If you are one of those who are suffering from diabetes, then we might have some important news for you. In a new research, a group of scientists have created the special patch which stimulates the body’s own insulin production - and is completely pain-free.

According to Daily Express, the game-changing invention delivers a natural substance extracted from brown algae - completely removing the need for painful and unpleasant daily injections. Patients would apply the patch once a week and it would automatically stimulate the body to produce the required insulin. The patch would work by delivering a naturally produced substance, derived from brown algae, via microneedles.

Dr Richard Leapman, scientific director of the National Institute of Biomedical Imaging and Bioengineering (NIBIB) in Maryland, US, where the patch has been developed, said, “This experimental approach could be a way to take advantage of the fact that persons with type 2 diabetes can still produce some insulin. A weekly microneedle patch application would also be less complicated and painful than routines that require frequent blood testing.”

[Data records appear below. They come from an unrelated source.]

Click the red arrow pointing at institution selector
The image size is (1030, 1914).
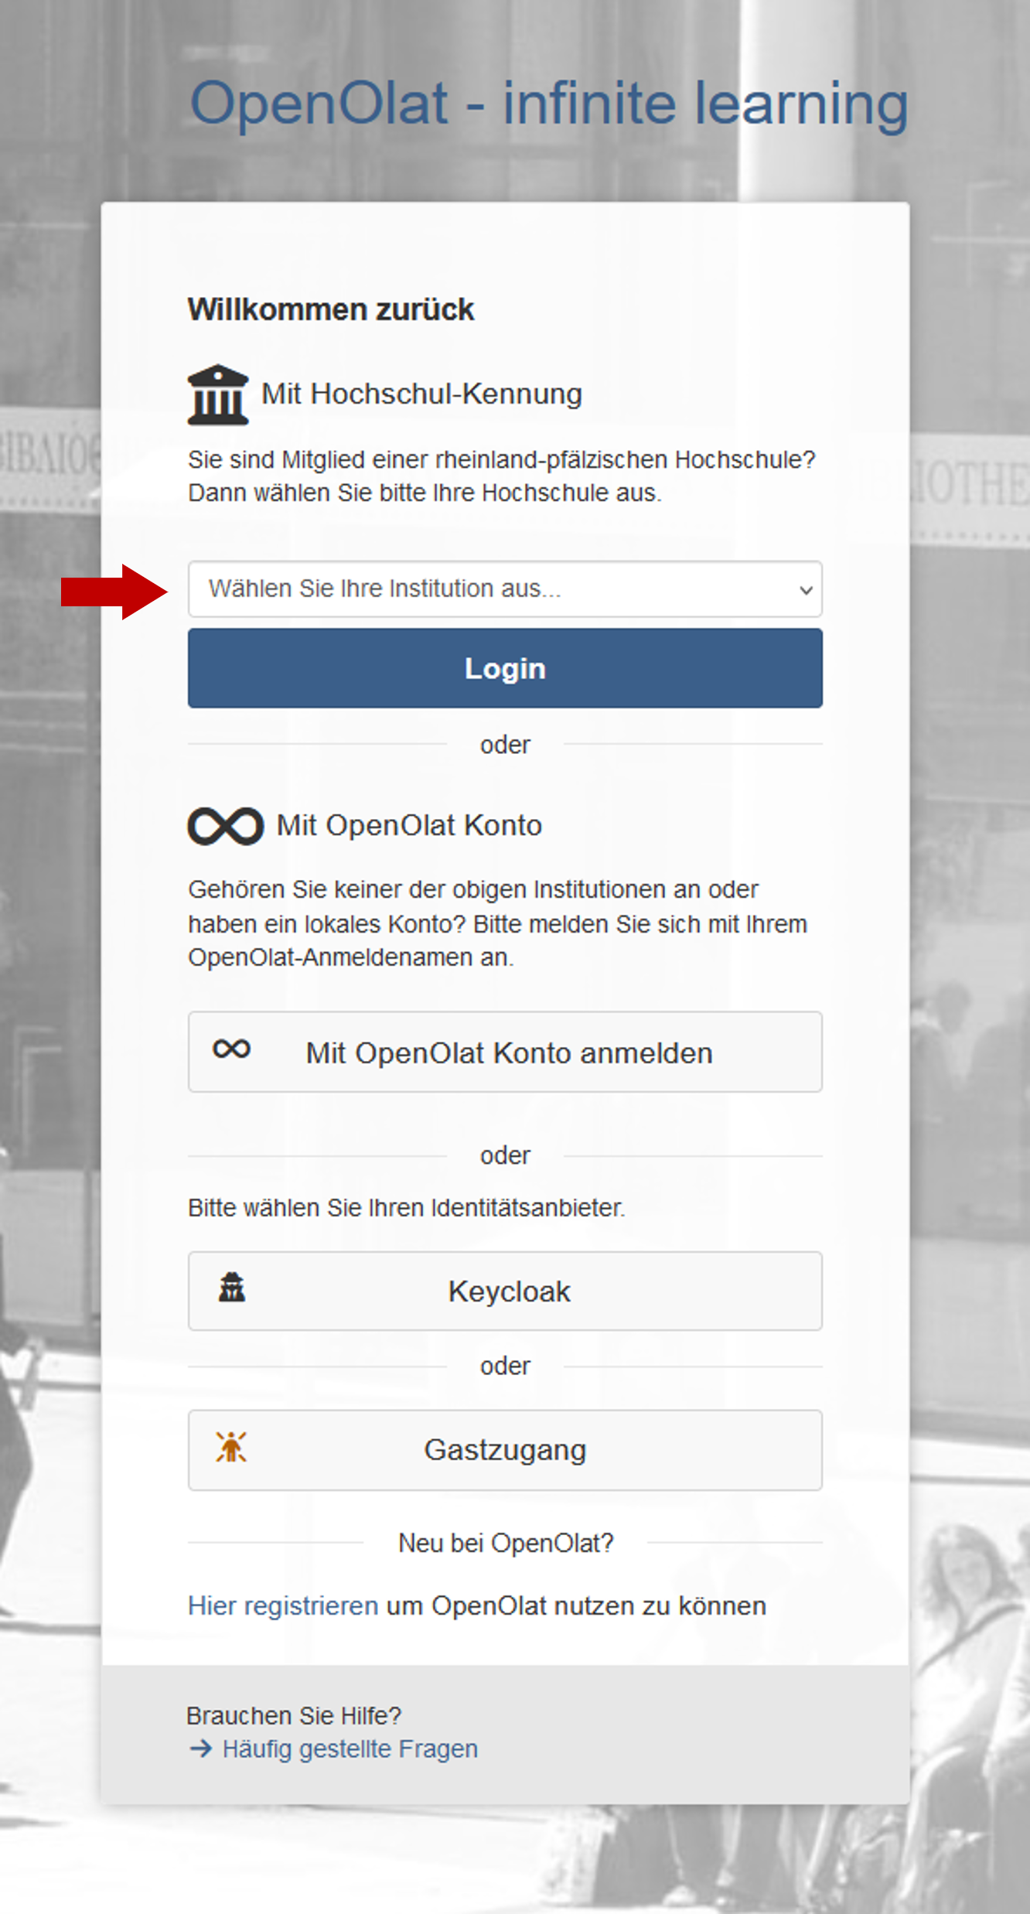114,592
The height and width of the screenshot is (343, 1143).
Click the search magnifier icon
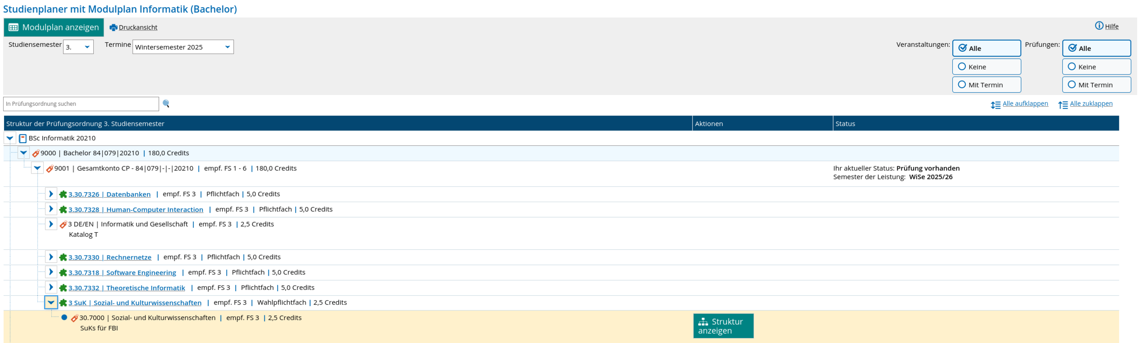(x=166, y=103)

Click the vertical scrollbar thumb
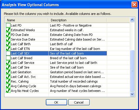coord(132,71)
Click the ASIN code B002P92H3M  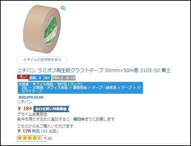31,97
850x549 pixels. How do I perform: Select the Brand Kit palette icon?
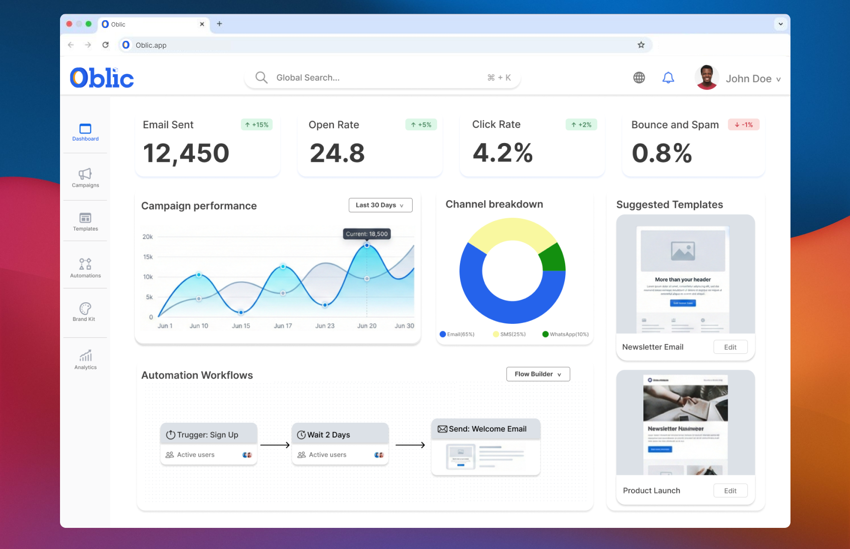point(85,309)
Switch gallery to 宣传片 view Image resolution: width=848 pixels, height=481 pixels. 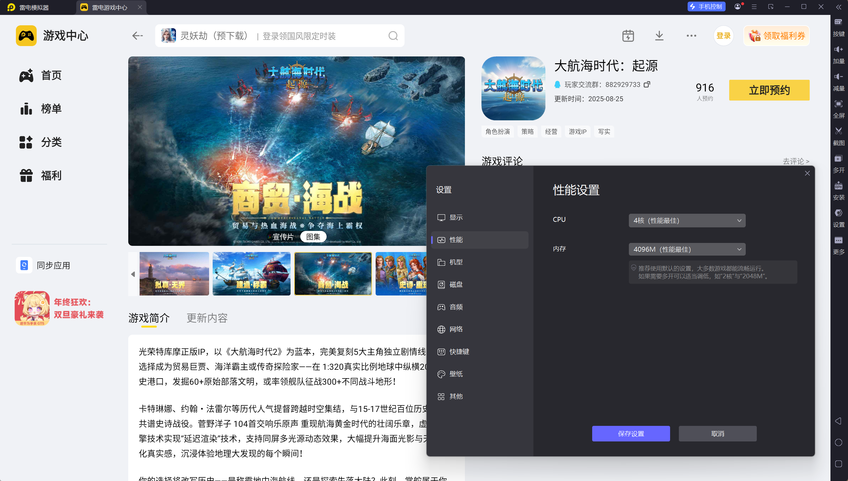(283, 237)
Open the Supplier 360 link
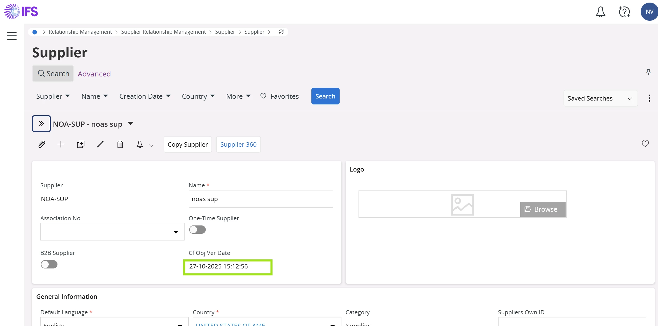 pyautogui.click(x=238, y=144)
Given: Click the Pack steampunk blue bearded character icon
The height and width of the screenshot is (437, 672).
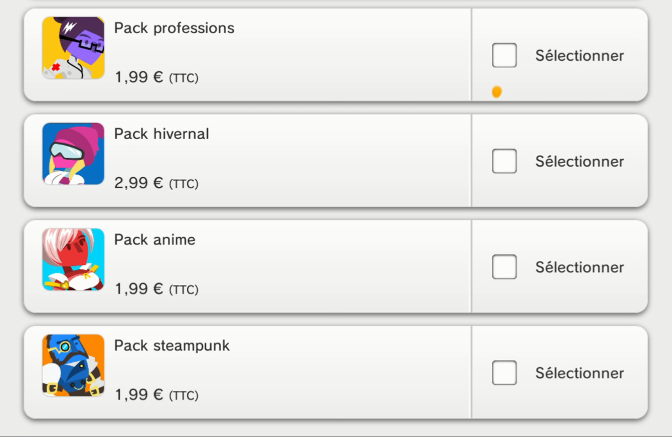Looking at the screenshot, I should coord(74,365).
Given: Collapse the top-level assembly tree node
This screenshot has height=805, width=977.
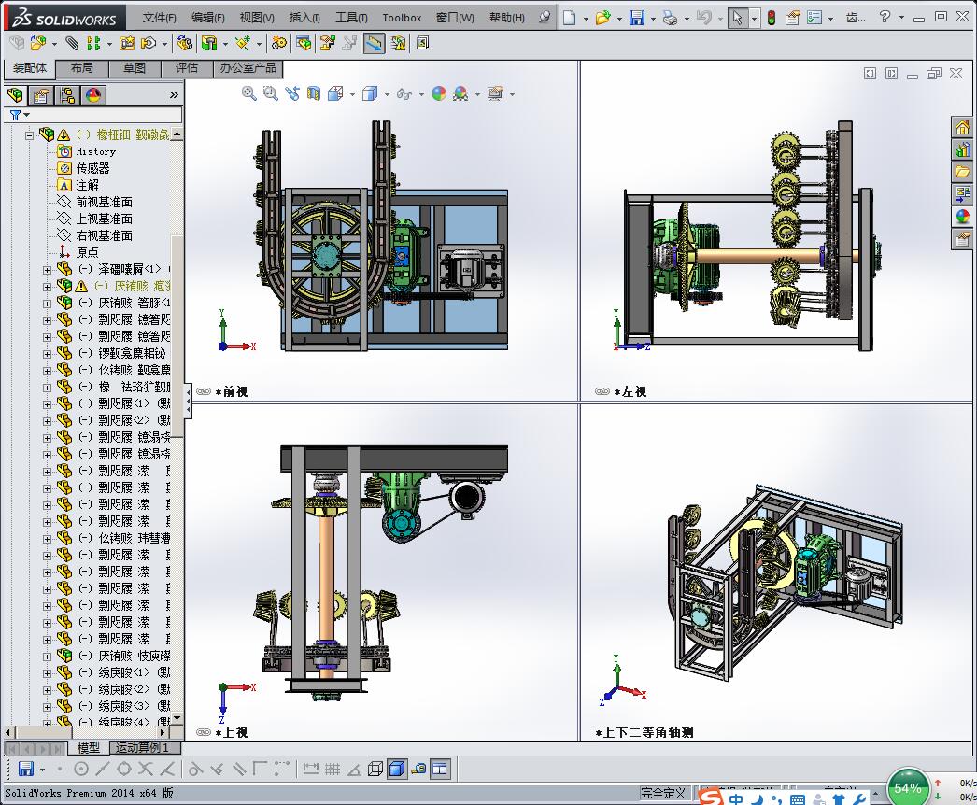Looking at the screenshot, I should tap(29, 134).
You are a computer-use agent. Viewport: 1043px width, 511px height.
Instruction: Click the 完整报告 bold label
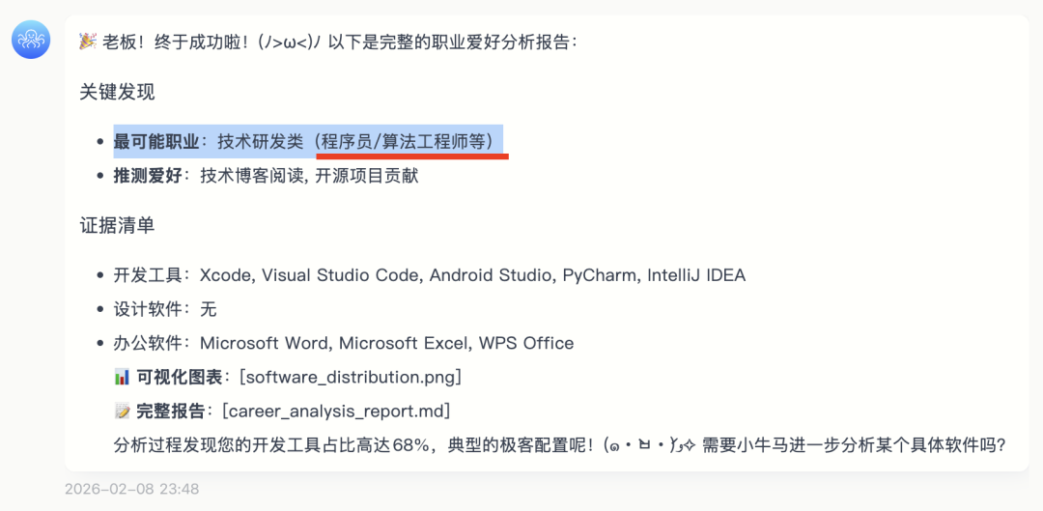(171, 412)
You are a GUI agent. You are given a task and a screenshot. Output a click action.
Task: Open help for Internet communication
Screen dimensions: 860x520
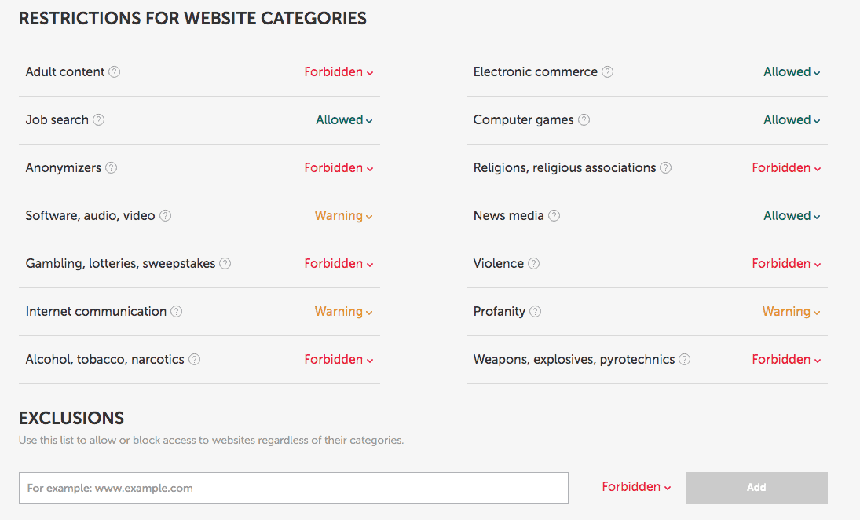[x=177, y=312]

The International Diabetes Federation (IDF) estimates around 371 million people in the world suffer from diabetes so this new patch will be very welcome. The easier delivery method may mean more people get treated and prevent diabetes related conditions such as blindness, heart attacks and amputations. At the moment they have to undergo injections to regulate insulin levels. However, according to the research team, insulin therapy is still not managed well in half of all cases. So they argue that the new patch would offer a viable and painless alternative and unlike insulin injections, it need not be applied so often.